Dataset extract:
○ ○ ○ ○

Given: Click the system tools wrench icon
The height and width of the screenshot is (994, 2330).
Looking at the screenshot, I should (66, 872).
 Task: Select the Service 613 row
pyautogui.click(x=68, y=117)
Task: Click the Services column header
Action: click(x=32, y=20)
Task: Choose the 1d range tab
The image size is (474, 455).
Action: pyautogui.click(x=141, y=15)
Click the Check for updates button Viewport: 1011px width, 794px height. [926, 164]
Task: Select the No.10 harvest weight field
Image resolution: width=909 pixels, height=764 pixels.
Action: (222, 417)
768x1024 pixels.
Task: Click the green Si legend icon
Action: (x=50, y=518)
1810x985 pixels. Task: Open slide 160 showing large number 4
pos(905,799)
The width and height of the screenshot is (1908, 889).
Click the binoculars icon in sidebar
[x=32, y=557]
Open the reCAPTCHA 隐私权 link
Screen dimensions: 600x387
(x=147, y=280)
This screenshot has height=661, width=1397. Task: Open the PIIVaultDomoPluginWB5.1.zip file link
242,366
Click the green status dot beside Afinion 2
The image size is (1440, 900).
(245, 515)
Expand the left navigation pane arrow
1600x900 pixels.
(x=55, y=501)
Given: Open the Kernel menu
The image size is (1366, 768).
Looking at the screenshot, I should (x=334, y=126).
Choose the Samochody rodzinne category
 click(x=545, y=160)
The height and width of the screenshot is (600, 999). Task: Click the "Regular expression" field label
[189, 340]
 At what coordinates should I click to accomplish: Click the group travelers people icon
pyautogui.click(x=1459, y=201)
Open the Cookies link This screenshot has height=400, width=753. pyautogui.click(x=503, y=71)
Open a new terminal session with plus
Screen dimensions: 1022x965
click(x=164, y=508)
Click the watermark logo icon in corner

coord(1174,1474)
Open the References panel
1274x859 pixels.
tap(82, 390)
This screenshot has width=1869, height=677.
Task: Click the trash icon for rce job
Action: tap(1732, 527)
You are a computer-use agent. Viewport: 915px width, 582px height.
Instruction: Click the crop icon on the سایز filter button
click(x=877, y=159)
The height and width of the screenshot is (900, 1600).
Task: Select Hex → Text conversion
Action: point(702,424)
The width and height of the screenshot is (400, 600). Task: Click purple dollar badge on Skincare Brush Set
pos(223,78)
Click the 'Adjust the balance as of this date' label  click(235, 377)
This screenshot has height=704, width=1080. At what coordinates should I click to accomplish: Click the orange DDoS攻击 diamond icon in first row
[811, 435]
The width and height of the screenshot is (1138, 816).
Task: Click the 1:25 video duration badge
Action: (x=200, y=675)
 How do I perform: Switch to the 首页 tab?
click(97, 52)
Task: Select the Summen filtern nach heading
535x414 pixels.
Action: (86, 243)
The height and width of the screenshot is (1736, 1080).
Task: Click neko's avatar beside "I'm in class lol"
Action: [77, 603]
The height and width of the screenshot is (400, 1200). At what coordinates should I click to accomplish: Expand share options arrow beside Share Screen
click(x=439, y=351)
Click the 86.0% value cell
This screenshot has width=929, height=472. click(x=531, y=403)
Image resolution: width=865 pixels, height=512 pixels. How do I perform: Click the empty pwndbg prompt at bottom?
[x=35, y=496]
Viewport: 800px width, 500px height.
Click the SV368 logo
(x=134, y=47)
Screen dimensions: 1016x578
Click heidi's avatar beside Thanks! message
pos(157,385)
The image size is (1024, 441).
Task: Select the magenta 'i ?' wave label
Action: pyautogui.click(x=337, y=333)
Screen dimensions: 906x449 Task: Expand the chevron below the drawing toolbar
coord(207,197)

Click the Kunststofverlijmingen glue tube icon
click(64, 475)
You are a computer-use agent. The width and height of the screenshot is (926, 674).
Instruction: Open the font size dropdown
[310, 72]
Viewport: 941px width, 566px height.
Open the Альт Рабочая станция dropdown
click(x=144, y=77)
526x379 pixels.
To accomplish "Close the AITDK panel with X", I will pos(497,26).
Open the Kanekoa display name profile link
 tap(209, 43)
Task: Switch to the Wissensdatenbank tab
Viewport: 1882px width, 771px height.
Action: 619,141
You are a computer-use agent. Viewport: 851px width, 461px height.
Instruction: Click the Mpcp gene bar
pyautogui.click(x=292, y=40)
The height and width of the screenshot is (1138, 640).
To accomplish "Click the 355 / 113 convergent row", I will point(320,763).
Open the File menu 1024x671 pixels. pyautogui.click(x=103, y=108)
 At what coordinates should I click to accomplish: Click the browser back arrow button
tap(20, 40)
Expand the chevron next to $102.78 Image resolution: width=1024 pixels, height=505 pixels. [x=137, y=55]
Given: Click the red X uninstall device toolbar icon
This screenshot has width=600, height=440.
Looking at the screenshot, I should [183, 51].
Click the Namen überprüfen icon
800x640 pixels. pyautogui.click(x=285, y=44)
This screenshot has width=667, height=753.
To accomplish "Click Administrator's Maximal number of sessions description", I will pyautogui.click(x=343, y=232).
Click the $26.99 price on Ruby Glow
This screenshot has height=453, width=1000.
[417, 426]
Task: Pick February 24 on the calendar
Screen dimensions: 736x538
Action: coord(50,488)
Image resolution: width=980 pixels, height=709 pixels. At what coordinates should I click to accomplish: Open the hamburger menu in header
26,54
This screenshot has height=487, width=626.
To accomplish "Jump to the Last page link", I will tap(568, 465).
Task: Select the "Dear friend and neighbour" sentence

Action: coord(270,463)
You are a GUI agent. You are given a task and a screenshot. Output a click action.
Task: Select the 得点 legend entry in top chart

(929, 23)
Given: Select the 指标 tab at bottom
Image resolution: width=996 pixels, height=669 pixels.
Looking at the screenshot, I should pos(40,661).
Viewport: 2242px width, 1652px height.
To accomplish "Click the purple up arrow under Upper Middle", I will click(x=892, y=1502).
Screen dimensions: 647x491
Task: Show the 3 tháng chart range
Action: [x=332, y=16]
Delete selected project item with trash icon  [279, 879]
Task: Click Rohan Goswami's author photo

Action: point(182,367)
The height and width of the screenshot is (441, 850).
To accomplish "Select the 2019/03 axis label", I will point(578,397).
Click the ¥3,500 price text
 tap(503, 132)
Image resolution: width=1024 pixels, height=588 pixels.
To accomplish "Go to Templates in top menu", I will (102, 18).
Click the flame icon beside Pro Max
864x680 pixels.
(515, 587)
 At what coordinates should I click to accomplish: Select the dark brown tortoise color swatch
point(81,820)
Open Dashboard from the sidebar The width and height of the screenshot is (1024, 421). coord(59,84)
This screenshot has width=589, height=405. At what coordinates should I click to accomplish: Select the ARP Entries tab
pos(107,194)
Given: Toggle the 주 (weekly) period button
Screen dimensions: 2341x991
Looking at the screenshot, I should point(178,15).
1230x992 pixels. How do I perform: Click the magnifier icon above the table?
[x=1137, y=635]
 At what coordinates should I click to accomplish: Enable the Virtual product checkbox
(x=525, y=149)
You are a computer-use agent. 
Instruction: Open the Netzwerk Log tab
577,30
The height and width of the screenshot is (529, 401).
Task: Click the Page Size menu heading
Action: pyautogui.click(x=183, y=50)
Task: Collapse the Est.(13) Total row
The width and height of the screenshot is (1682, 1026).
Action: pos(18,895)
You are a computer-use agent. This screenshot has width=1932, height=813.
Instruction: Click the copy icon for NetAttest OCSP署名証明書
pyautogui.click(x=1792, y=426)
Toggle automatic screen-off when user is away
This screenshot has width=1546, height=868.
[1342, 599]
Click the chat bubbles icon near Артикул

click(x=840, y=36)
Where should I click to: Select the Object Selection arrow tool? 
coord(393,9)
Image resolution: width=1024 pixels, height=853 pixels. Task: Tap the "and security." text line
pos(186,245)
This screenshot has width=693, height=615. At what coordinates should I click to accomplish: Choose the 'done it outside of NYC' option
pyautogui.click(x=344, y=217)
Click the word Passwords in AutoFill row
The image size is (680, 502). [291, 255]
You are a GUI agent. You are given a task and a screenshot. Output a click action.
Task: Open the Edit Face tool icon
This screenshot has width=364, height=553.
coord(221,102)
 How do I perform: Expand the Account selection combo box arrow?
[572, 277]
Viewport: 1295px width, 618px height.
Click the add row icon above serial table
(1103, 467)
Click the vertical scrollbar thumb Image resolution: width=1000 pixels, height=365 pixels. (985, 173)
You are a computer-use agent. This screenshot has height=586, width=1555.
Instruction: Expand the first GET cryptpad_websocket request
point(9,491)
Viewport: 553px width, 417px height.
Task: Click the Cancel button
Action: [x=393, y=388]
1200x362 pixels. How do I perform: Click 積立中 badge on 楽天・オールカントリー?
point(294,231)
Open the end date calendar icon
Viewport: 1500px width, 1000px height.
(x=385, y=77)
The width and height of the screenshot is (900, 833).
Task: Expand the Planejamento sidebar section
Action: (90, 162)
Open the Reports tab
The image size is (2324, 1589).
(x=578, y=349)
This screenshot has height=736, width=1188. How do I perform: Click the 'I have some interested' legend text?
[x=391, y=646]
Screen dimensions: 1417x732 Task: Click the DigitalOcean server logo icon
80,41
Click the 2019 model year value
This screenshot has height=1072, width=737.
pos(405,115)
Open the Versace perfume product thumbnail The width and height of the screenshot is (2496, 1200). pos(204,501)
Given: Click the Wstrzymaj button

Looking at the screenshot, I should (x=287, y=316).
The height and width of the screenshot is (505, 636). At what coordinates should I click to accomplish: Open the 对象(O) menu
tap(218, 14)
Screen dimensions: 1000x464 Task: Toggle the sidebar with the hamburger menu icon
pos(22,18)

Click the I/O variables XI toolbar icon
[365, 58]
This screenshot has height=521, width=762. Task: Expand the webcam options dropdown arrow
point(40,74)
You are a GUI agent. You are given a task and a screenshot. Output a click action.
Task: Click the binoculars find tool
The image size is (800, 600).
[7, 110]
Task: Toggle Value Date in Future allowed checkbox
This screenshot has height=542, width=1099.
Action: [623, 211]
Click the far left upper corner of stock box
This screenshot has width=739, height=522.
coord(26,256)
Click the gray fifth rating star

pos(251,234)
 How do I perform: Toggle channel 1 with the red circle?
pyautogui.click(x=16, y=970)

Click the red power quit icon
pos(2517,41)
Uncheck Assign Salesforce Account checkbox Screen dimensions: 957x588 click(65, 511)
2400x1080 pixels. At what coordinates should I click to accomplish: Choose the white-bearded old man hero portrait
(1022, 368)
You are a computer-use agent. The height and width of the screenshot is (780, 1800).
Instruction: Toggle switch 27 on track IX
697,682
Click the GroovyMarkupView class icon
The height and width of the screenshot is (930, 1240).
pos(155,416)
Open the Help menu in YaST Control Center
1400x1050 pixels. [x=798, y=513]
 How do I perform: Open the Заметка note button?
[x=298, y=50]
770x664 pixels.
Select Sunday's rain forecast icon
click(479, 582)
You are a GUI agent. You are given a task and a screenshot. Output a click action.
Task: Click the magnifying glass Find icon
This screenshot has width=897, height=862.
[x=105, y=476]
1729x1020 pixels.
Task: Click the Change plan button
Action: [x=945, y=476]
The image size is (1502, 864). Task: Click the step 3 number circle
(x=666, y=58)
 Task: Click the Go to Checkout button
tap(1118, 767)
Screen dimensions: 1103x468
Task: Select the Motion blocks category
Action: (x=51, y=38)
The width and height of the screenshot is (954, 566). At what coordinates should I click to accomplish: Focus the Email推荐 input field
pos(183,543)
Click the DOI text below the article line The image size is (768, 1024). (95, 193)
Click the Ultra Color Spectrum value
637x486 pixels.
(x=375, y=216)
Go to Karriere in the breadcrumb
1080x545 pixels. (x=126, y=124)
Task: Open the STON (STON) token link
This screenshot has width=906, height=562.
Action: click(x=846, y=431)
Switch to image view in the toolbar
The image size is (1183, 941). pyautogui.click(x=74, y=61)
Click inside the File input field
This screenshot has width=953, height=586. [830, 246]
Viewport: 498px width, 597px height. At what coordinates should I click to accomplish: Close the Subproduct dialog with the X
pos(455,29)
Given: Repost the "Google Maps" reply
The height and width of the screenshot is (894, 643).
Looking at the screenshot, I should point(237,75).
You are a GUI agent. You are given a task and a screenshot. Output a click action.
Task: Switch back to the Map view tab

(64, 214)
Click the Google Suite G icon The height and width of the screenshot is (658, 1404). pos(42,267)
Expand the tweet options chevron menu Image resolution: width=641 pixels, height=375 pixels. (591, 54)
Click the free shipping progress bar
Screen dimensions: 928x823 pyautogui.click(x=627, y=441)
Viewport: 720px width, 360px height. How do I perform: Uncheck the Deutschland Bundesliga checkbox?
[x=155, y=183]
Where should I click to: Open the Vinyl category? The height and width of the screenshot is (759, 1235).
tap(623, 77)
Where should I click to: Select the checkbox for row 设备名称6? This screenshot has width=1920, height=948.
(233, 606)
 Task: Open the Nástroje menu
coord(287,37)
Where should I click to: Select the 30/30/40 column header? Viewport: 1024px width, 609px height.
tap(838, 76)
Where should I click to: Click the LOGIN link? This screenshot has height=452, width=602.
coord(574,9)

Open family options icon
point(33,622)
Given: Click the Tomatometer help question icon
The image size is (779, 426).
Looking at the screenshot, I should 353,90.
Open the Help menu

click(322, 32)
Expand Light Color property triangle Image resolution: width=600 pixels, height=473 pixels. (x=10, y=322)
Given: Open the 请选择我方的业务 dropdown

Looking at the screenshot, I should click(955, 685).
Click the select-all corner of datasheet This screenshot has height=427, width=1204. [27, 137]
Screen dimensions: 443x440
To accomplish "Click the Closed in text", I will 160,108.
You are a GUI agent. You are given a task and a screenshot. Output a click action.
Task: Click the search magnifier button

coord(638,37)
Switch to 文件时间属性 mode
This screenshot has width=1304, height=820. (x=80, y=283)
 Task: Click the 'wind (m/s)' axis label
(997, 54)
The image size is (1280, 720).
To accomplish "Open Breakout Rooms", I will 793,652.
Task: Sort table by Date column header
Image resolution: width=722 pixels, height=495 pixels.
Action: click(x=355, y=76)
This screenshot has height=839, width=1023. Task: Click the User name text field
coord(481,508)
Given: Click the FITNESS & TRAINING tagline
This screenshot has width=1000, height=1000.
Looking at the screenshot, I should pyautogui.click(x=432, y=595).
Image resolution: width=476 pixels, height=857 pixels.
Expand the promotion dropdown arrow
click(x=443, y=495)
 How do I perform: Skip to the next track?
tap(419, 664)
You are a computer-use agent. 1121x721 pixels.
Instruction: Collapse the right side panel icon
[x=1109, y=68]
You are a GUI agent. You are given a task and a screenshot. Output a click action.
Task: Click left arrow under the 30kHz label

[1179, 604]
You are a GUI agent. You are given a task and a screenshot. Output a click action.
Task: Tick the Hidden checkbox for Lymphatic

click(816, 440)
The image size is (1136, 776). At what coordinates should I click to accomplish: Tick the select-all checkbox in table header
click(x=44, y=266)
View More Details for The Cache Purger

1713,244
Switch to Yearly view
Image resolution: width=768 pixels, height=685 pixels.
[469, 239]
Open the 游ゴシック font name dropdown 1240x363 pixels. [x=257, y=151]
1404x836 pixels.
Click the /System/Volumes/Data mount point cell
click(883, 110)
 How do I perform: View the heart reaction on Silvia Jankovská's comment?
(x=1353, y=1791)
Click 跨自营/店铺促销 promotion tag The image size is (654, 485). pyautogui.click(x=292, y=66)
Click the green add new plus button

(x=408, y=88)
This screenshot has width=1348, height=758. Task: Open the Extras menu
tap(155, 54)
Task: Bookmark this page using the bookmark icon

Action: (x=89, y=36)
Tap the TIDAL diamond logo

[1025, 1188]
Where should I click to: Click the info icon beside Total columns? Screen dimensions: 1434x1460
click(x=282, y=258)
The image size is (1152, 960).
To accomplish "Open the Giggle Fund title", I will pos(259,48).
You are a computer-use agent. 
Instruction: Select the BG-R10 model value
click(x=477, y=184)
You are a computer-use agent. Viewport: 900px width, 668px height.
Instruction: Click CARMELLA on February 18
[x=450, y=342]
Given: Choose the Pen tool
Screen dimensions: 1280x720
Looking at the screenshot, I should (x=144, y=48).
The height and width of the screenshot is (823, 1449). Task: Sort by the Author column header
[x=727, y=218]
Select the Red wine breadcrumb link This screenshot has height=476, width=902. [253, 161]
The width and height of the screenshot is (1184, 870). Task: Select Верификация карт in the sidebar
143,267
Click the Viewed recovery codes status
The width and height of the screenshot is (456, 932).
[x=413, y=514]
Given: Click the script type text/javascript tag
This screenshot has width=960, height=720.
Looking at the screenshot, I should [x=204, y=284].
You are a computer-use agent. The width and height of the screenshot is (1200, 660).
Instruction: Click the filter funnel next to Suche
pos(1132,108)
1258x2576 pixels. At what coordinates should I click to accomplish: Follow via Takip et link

○ ○ ○ ○

Exercise prompt: Copy out exactly the lines from the one containing "Given: Click the script" through the last line above, keeping both end lines.

Written reply:
Given: Click the script type text/javascript tag
This screenshot has width=960, height=720.
Looking at the screenshot, I should [x=204, y=284].
You are a computer-use agent. The width and height of the screenshot is (1200, 660).
Instruction: Click the filter funnel next to Suche
pos(1132,108)
1258x2576 pixels. At what coordinates should I click to accomplish: Follow via Takip et link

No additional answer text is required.